Texto proporcionado
((

# rebrotes de altura superior a 50 cm



## Enka RG

Hola a todos/as,

Estoy traduciendo un artículo científico de ecología y manejo forestal del español al inglés. Me ha surgido la siguiente duda:

¿Cómo se traduce "*rebrote*" en el siguiente contexto?

_b) *rebrotes* de altura superior a 50 cm
c) *rebrotes* de altura inferior a 50 cm_

¿Sería correcto decir directamente "*resprouts*"?

Muchas gracias por la ayuda ^_^

Enka


----------



## Sprachliebhaber

Sí, resprouts, o tal vez resproutings.


----------



## Enka RG

Creo que "resproutings" me suena mejor.

¡Gracias, Sprachliehaber! ^_^


----------



## vicdark

También puede ser _stump sprout.

_http://home.ccil.org/~treeman/stmpsprt.html


----------



## cirrus

Resprout sounds a bit odd to my UK ears. Are we not talking about runners and suckers here?


----------



## Enka RG

Thanks, cirrus. Those terms (runner and sucker) are new to me... What's the difference between them?


----------



## cirrus

Enka RG said:


> Thanks, cirrus. Those terms (runner and sucker) are new to me... What's the difference between them?


They are pretty much the same thing. Its about asexual reproduction. Some plants reproduce themselves by sending out roots from the main mass which end up being independent plants. Bamboo, hazel and willow are all good at sending out suckers. Many roses and ferns do this too.  Runners are similar but if memory serves, sprout  from the stem. Strawberries send out suckers.

))

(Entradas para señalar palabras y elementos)
((

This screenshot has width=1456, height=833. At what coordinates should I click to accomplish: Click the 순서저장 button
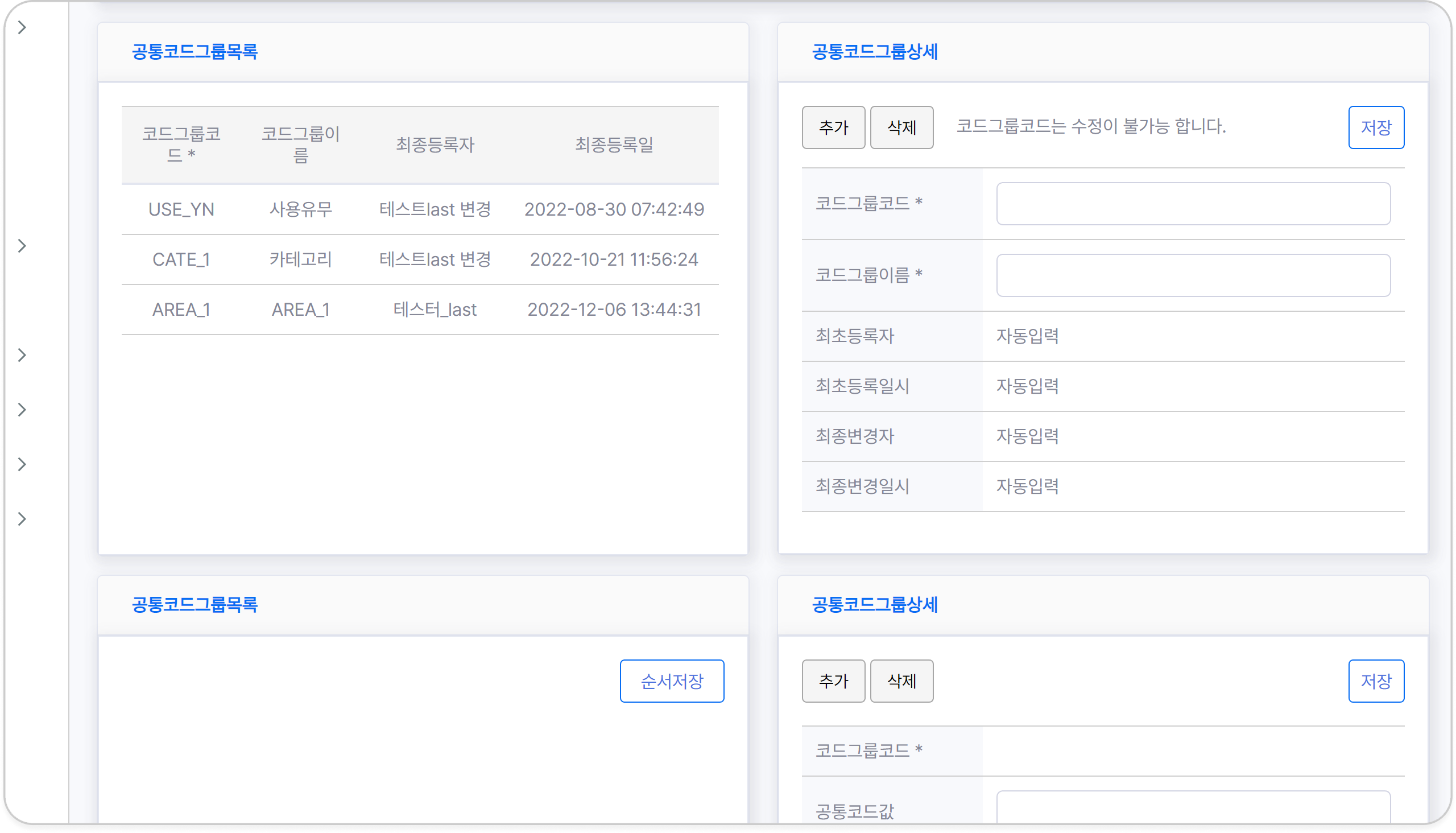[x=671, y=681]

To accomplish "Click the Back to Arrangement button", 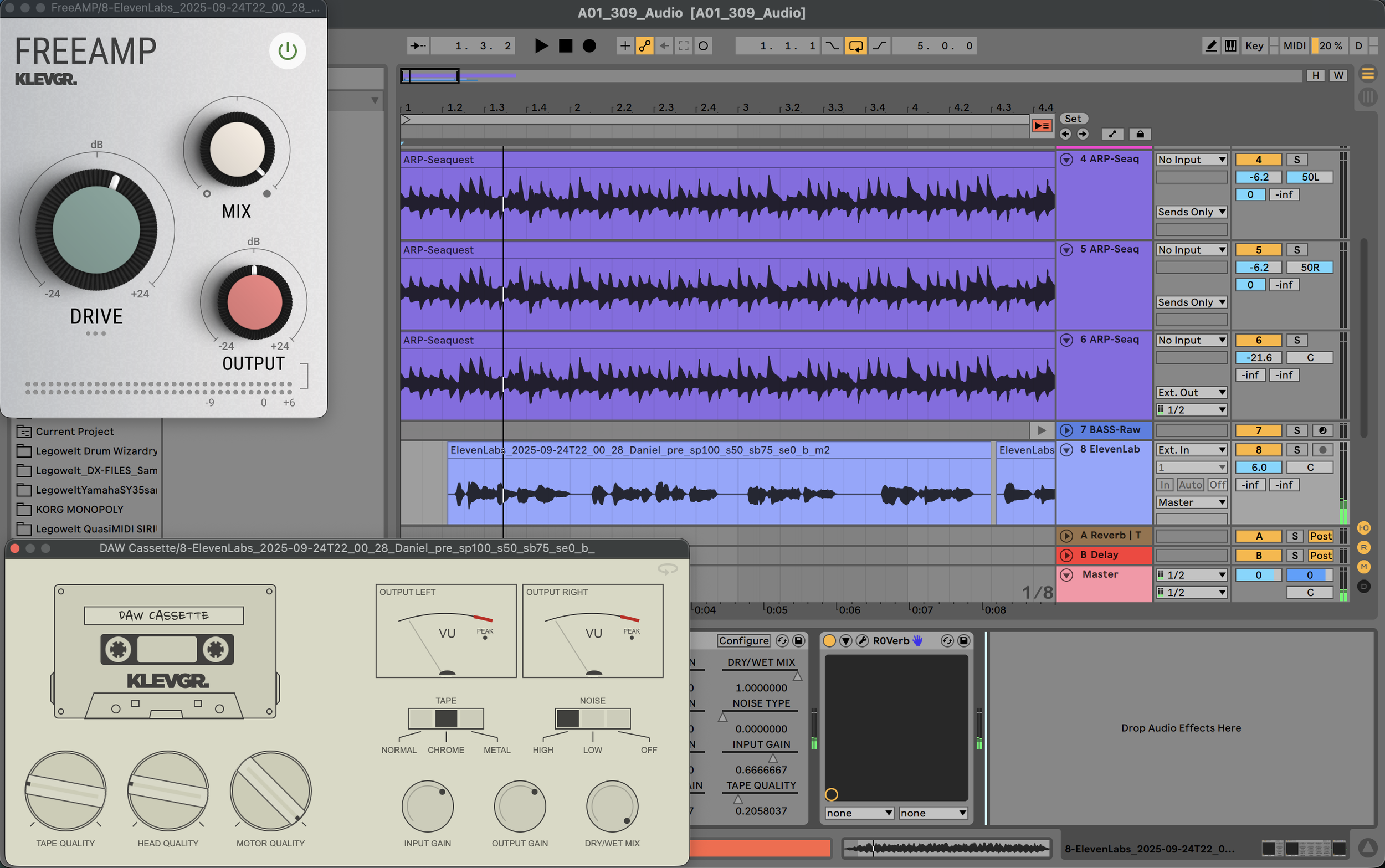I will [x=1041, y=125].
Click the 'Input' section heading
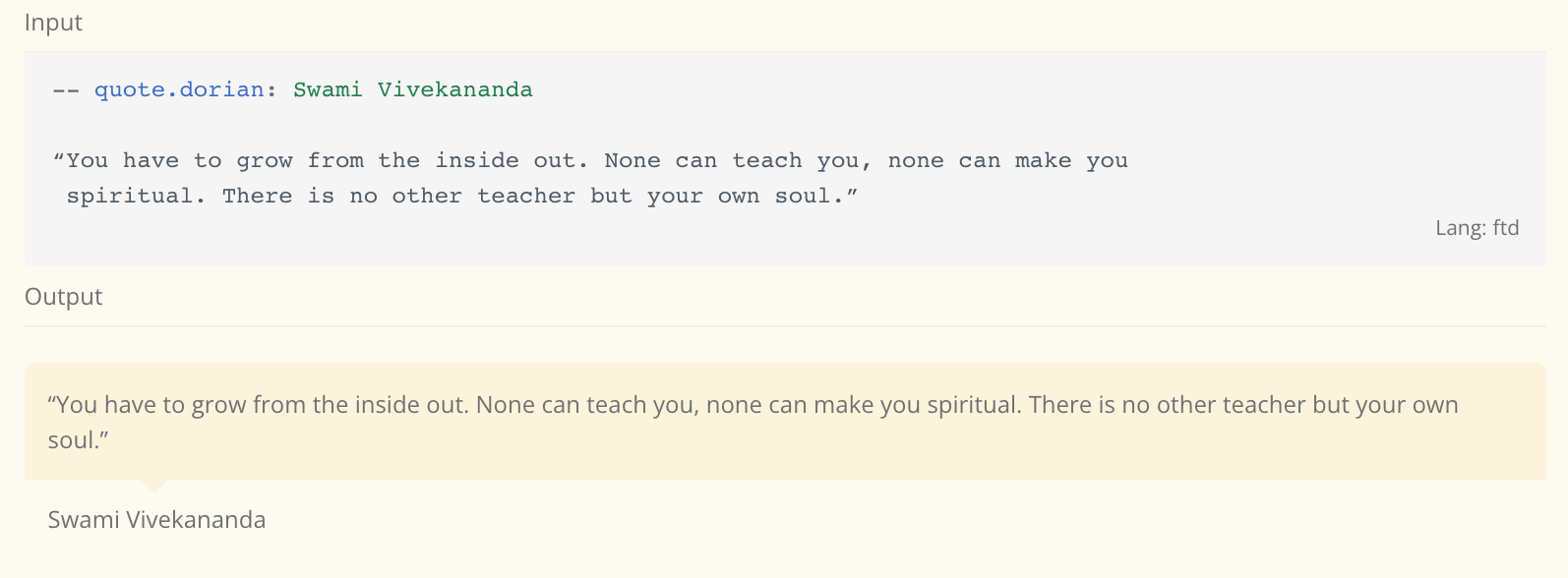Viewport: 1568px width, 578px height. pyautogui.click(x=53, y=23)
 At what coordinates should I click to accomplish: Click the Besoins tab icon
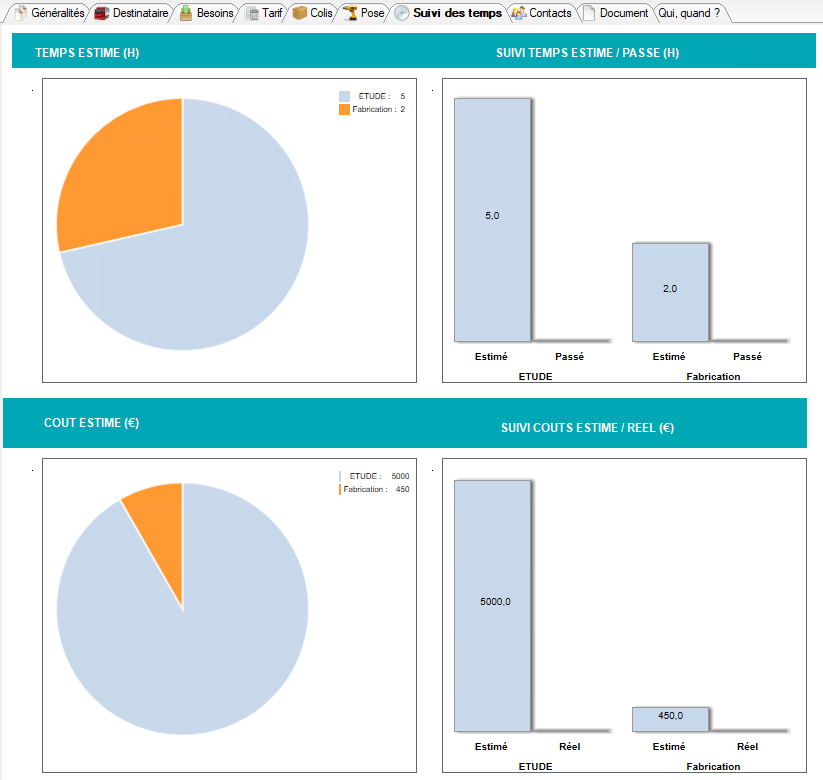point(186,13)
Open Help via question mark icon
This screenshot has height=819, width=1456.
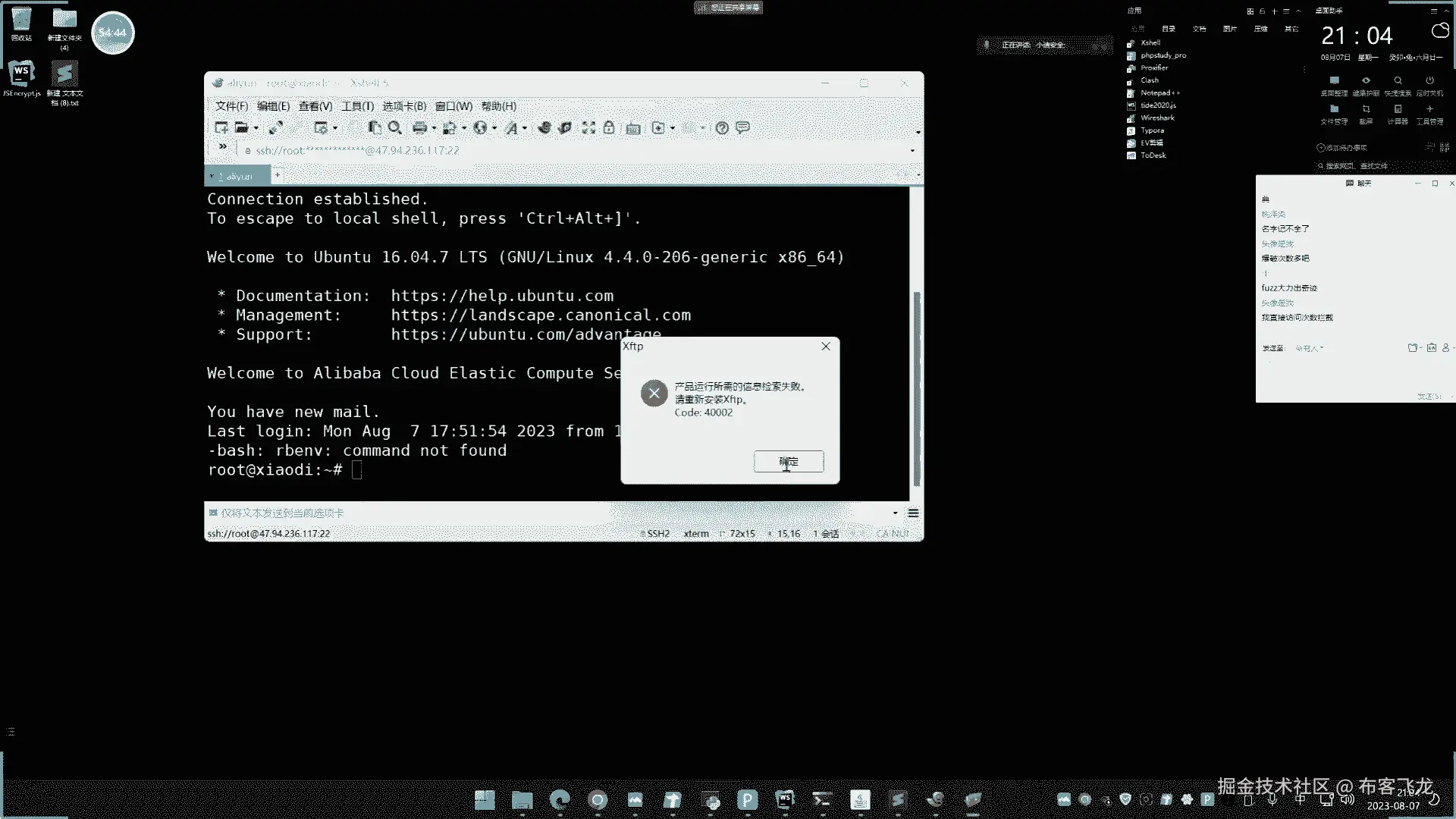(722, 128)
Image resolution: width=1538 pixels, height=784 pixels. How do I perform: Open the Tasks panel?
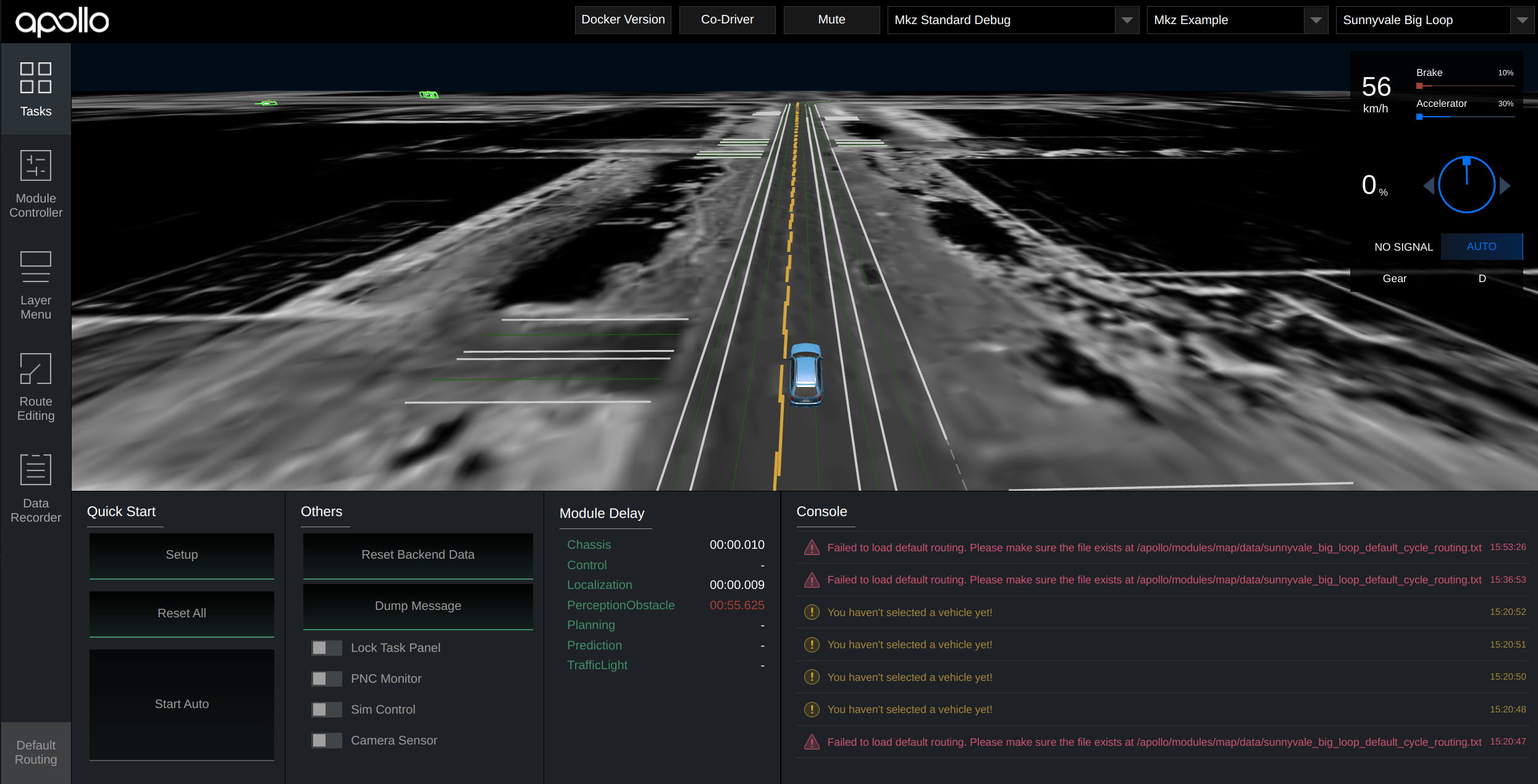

))

Instrucciones de la tarea
Sigue el hilo del foro sobre cómo traducir «rebrote» al inglés, empezando justo después de su última frase.

Resultado del ejercicio
----------



## Sprachliebhaber

This may be a regional difference: here a sucker is new growth that comes from a stem or branch laterally rather than terminally (tomato vines, fruit trees); a runner is a root that extends (runs) underground and sends up sprouts (shoots) away from the main plant (bamboo) or a stem that runs along the ground, taking root and startig new growth from nodes along its length (strawberries).


----------



## cirrus

Just looking at my last post, I concluded it with exactly the wrong word - strawberries send out runners not suckers. What a twit I am


----------



## Enka RG

Ok, thanks to you both. Now I think I see what you mean.

Anyway, in the article, I'm talking about holm oak (_Quercus ilex_ subsp. _rotundifolia_), which is a Mediterranean resprouting species. I've been searching published articles about this concrete species, and many of them refer to these new plants which grow from the main stem when it has been cut simply as "resprouts". So I guess I'll leave it like that.

Thanks a lot to everyone for helping!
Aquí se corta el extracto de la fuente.